Quotes reacting to Pakistan attacks
“I am heartbroken by this senseless and cold blooded act of terror in Peshawar that is unfolding before us. Innocent children in their school have no place in horror such as this. I condemn these atrocious and cowardly acts and stand united with the government and armed forces of Pakistan whose efforts so far to address this horrific event are commendable. I, along with millions of others around the world, mourn these children, my brothers and sisters – but we will never be defeated,” Nobel Peace Prize Winner Malala Yousafzai.
”The government together with the army has started Zarb-e-Azb and it will continue until the terrorism is rooted out from our land. We also have had discussions with Afghanistan that they and we together fight this terrorism, and this fight will continue. No one should have any doubt about it.” Prime Minister Nawaz Sharif speaking from Peshawar. Zarb-e-Azb is the name of the Pakistani military operation being carried out in North Waziristan.
”The United States strongly condemns senseless and inhumane attacks on innocent students and educators, and stands in solidarity with the people of Pakistan, and all who fight the menace of terrorism. Few have suffered more at the hands of terrorists and extremists than the people of Pakistan,” U.S. Ambassador to Pakistan Richard Olson said in a statement.
”The killing of innocent children is contrary to Islam,” Afghanistan’s President Ashraf Ghani said in a statement.
”I condemn this criminal attack in the sharpest possible terms.
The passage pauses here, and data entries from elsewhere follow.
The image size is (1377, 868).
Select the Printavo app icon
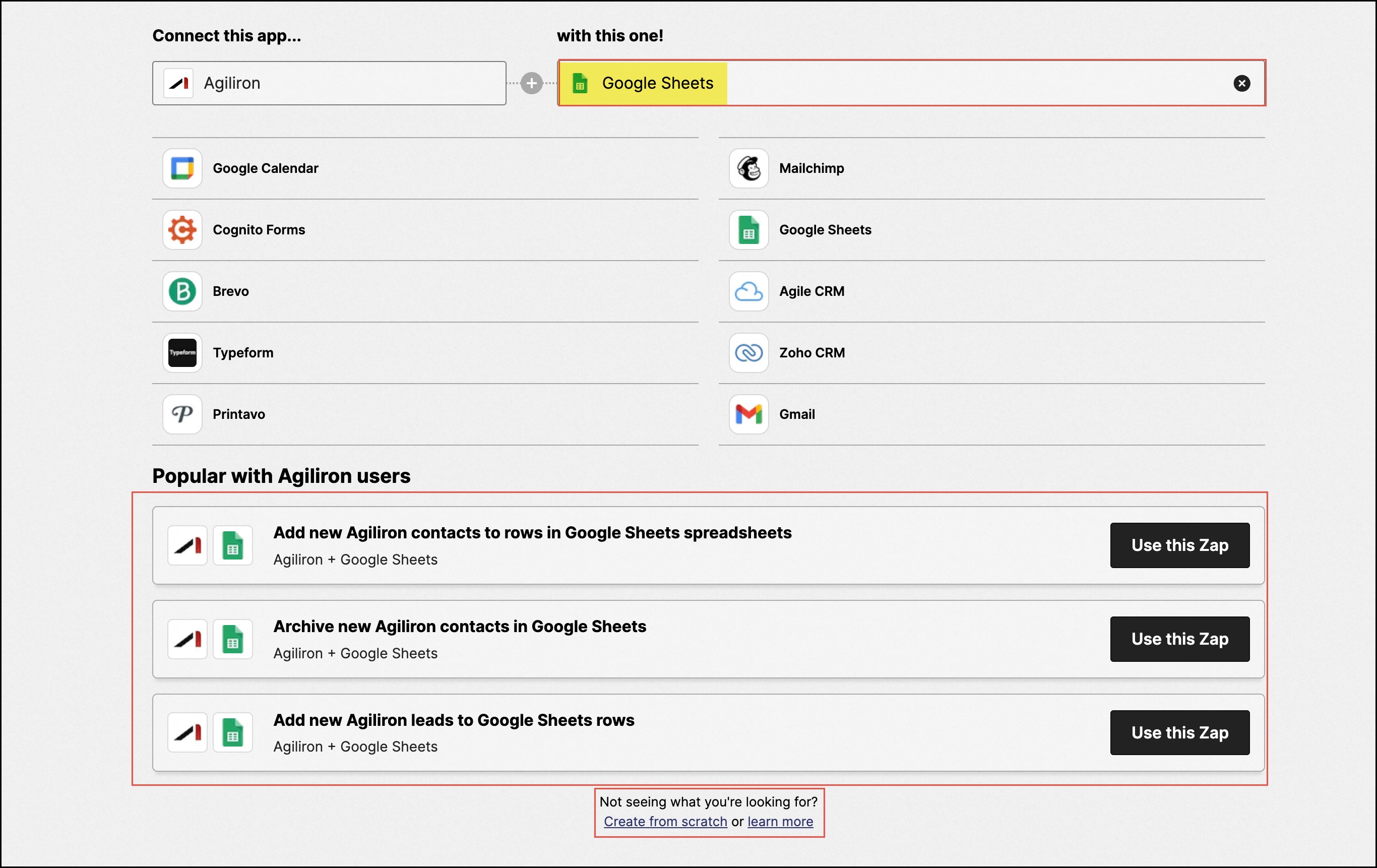pyautogui.click(x=182, y=414)
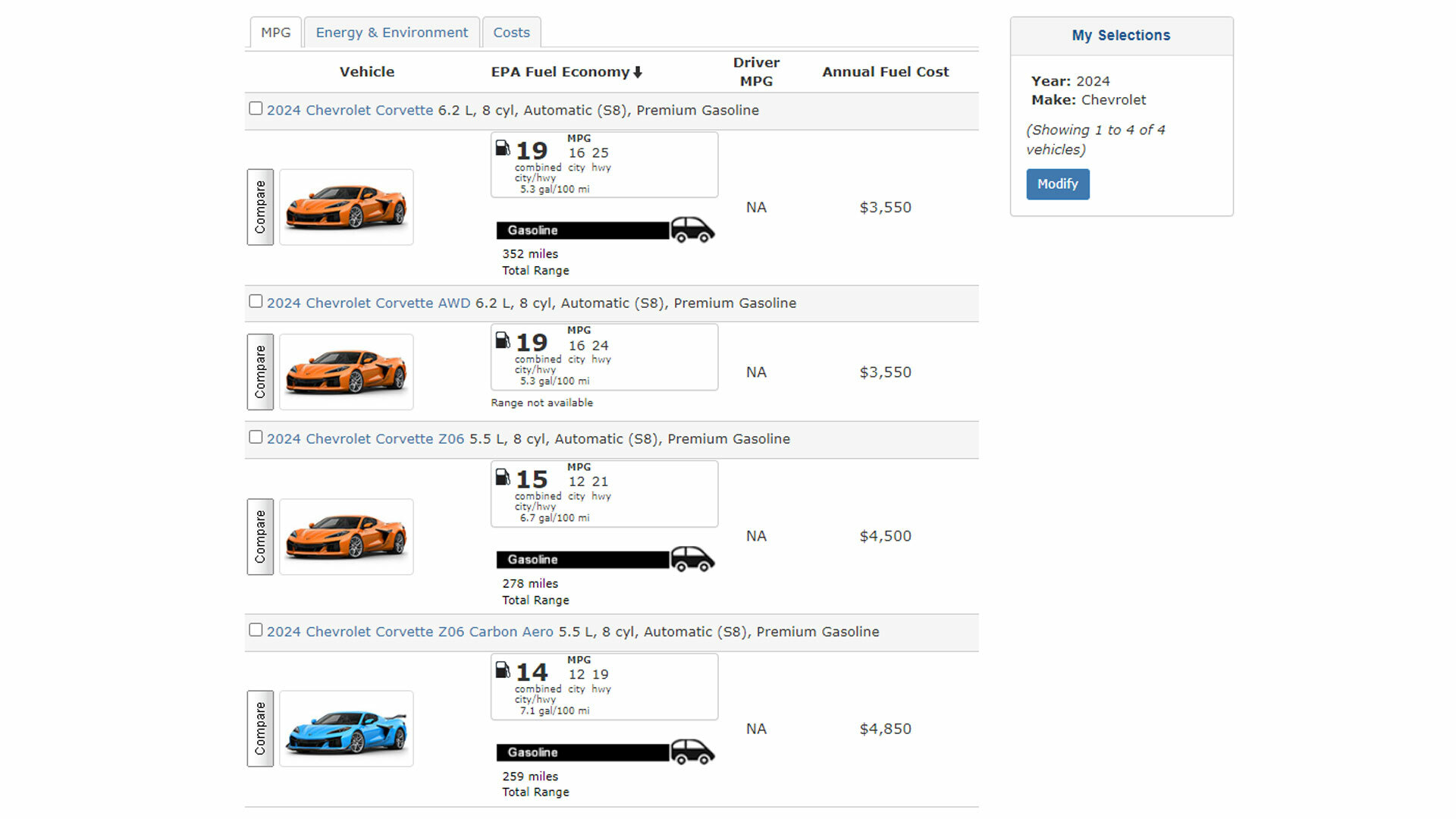
Task: Click car range icon for Corvette Z06
Action: 692,559
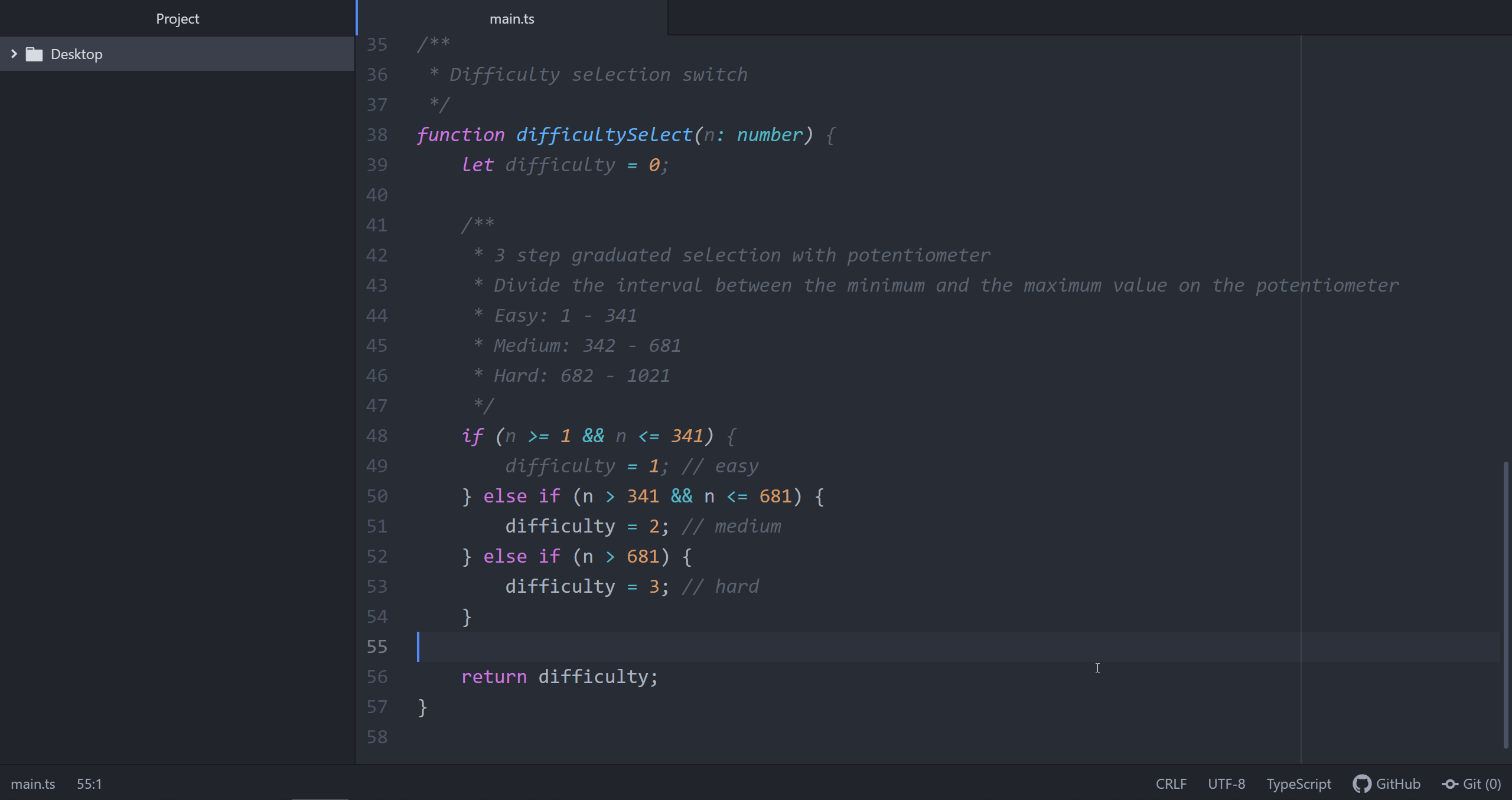
Task: Expand the Desktop folder chevron
Action: pos(14,54)
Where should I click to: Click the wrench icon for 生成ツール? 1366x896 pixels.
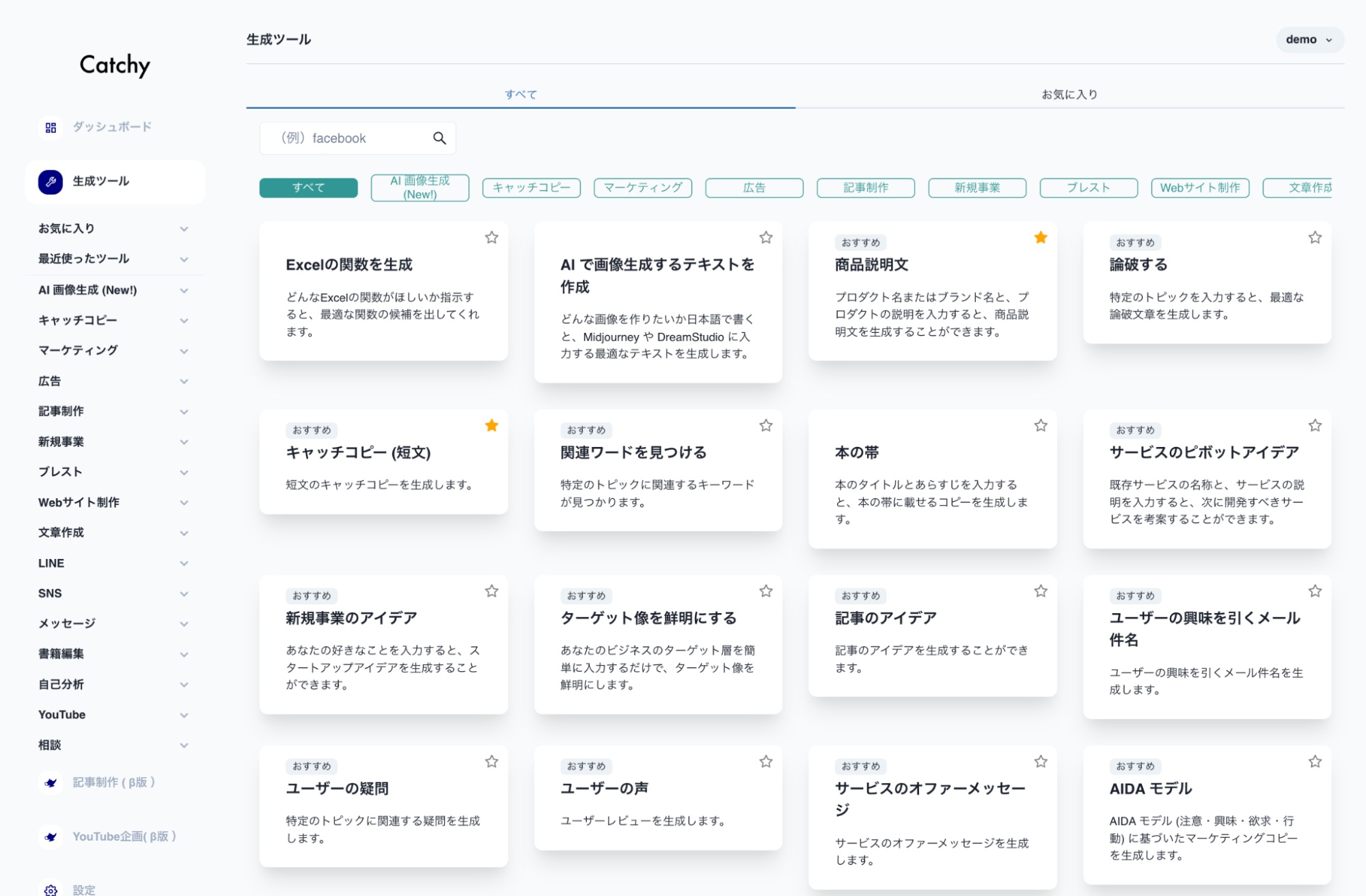[51, 182]
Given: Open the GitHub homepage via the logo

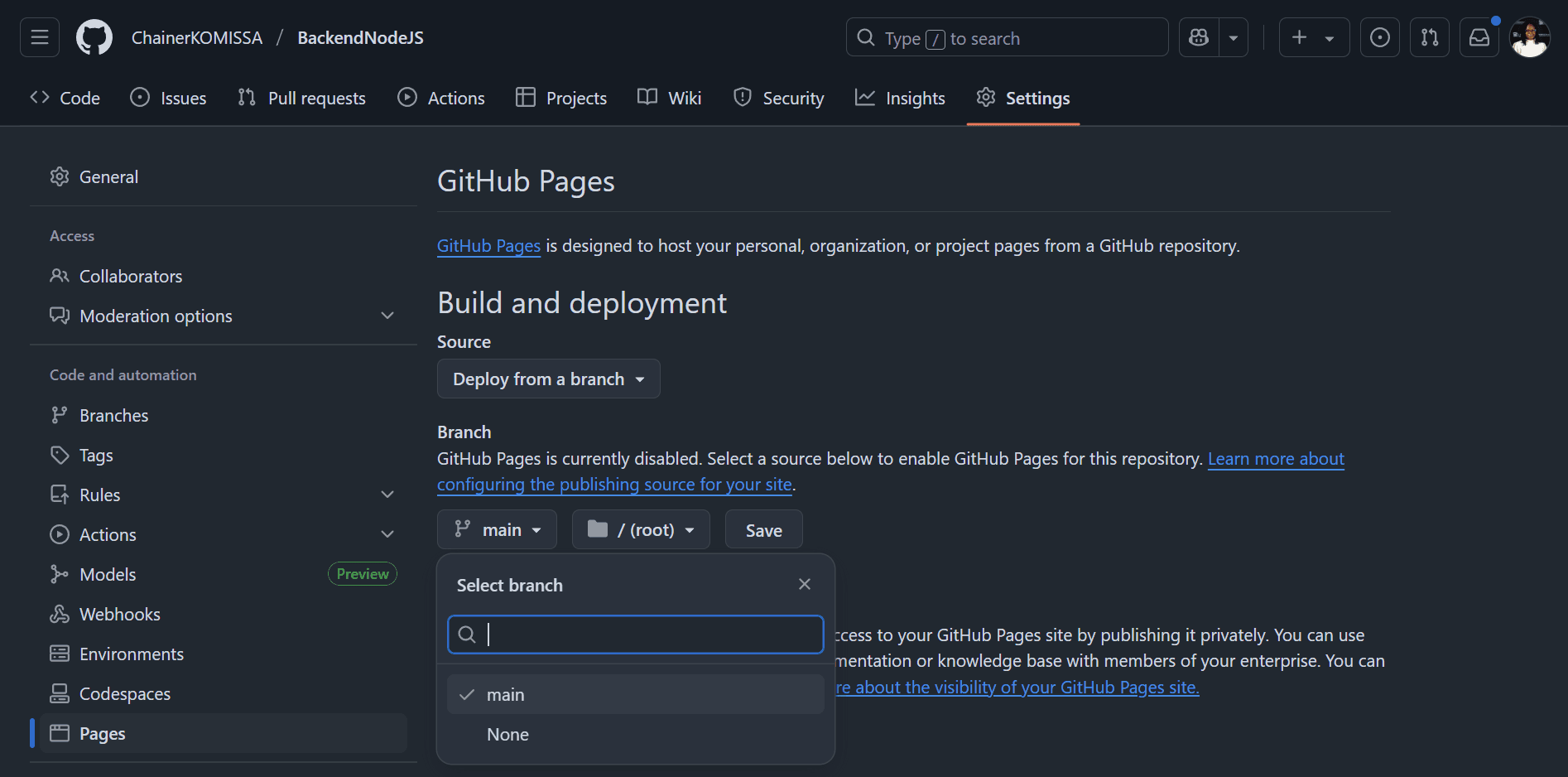Looking at the screenshot, I should coord(94,36).
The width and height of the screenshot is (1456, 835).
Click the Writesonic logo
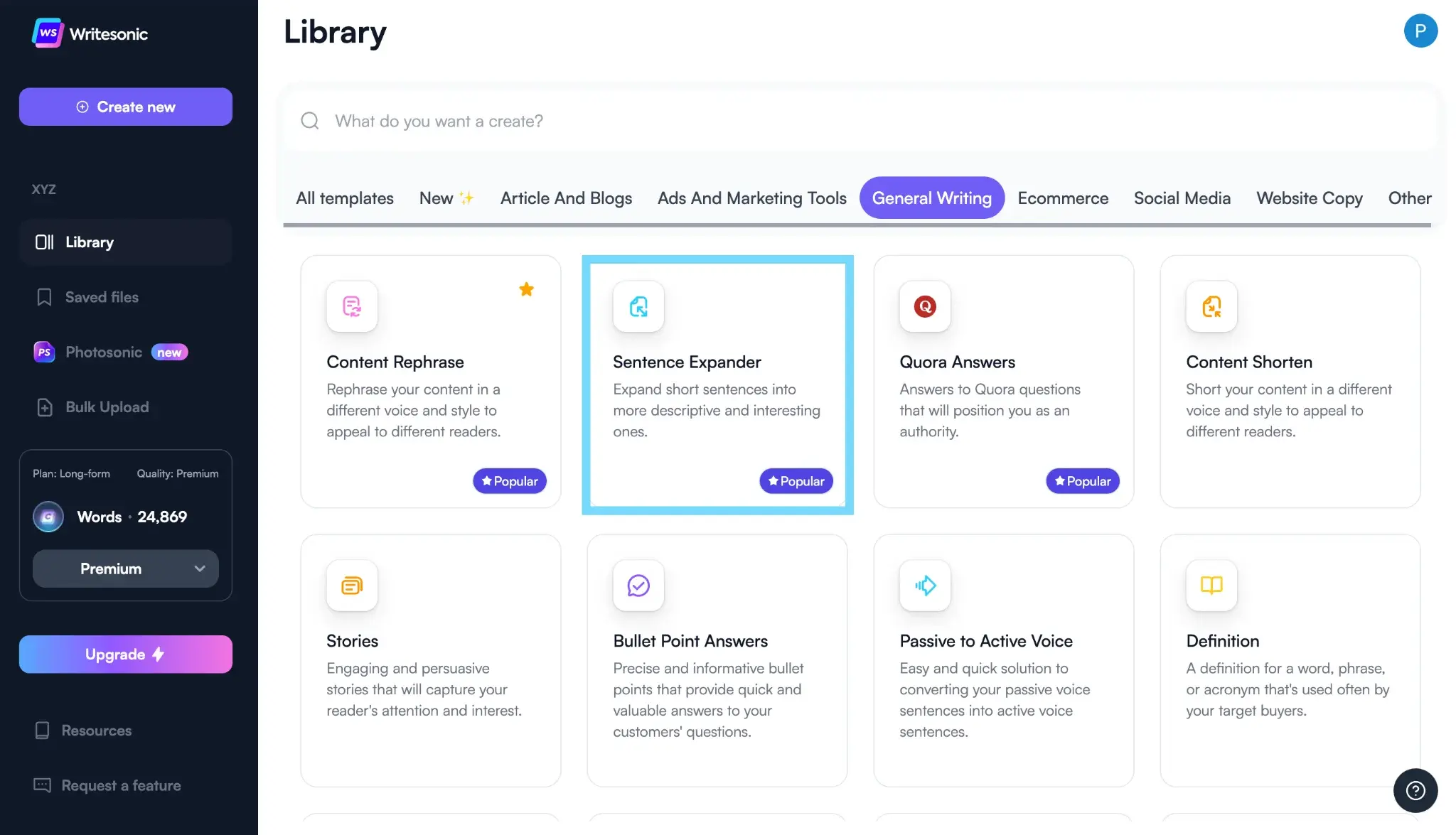(90, 33)
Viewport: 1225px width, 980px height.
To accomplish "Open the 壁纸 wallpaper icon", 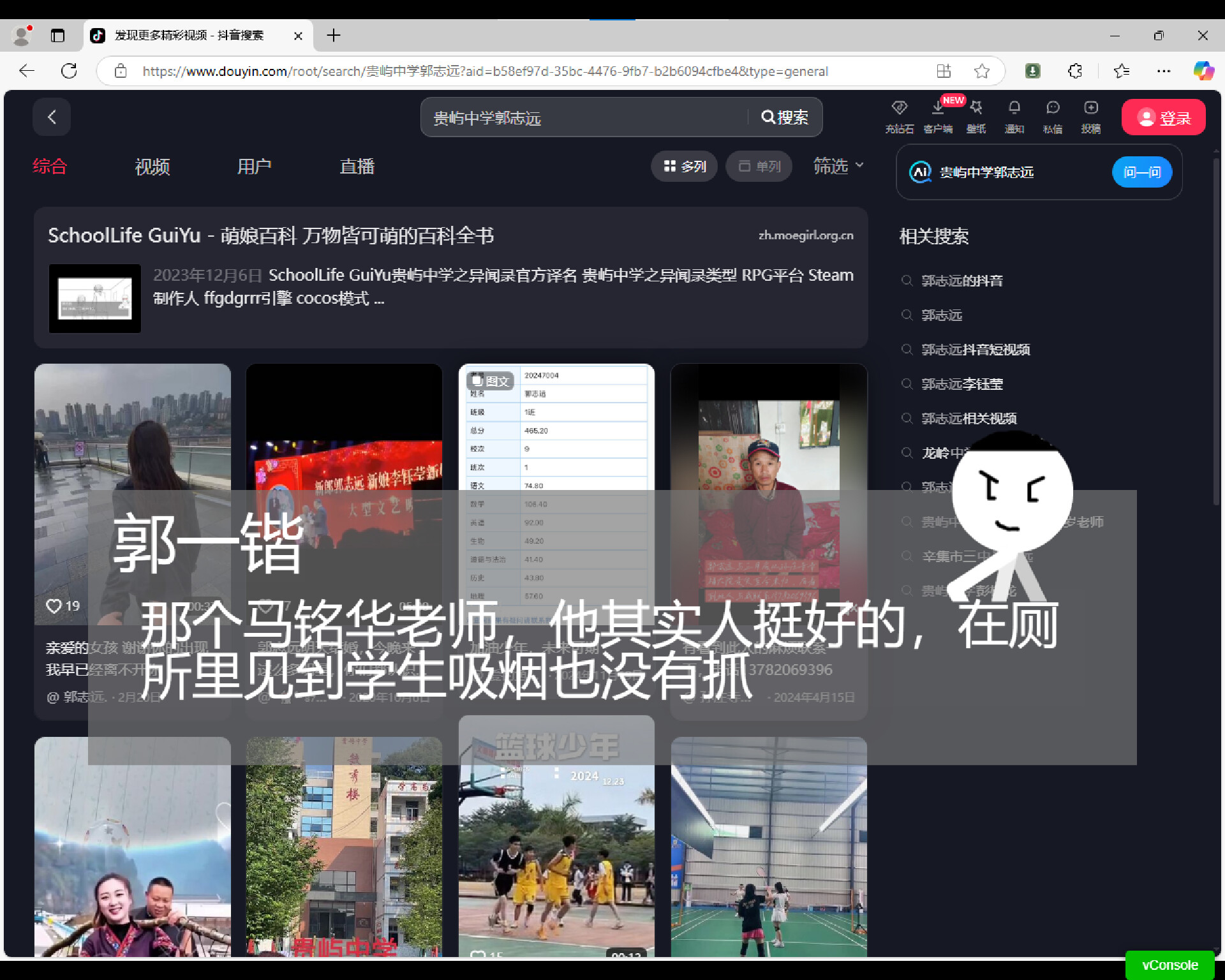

The cruel cowardice of taking children hostage and murdering them surpasses everything that Pakistan, which has been subjected to terrorism and violence for years, has known to date,” German Foreign Minister Frank-Walter Steinmeier said in a statement.
Attack in Pakistan a chilling reminder of Russia’s Beslan school siege
Taliban attackers’ brazen assault on a school in Pakistan’s Peshawar city that claimed the lives of over 150 students today has brought back chilling memories of a similar bloodbath in Russia in 2004 when Chechen rebels stormed a school.
A group of suicide attackers wearing paramilitary Frontier Corps uniforms entered Army Public School on Warsak Road, Peshawar, around 10.30 (local time) and started indiscriminate firing.
The militants went from classroom-to-classroom shooting indiscriminately at the shocked students. Also at least one militant blew himself up inside the building.
The assault immediately brought back memories of the Beslan school hostage crisis in which more than 330 people, the majority of them children, were killed.
The scale of the violence at the school in Beslan, a city in the North Caucasus republic of North Ossetia, Russia, and the fact that the attackers deliberately targeted young children had traumatised the Russian public and horrified the outside world.
The siege in Beslan began on the morning of September 1, 2004, when at least 32 armed individuals stormed the school and took more than 1,000 hostages, including pupils in both primary and secondary grades and their teachers, as well as parents and relatives who had gathered to celebrate the opening day of the new school year.
Some people died in the initial attack, but most were herded into a gymnasium, which the attackers rigged with explosives.
The siege ended on the morning of September 3, when explosions inside the school prompted Russian special forces to enter the building.
Responsibility for the atrocity was claimed by Riyadus-Salikhin, a Chechen liberation group, led by the notorious rebel warlord Shamil Basayev, who previously had been blamed for the takeover of a Moscow theatre in 2002 that ended in the deaths of some 130 hostages, the assassination of Akhmad Kadyrov, the pro-Moscow president of Chechnya, in May 2004, and countless other acts of terrorism and murder.
The attack in Pakistan was claimed by Tehreek-e-Taliban Pakistan. TTP’s spokesman claimed that its six suicide bombers attacked army school, saying it was a revenge for the army’s operation against militants in the North Waziristan tribal area close to Peshawar.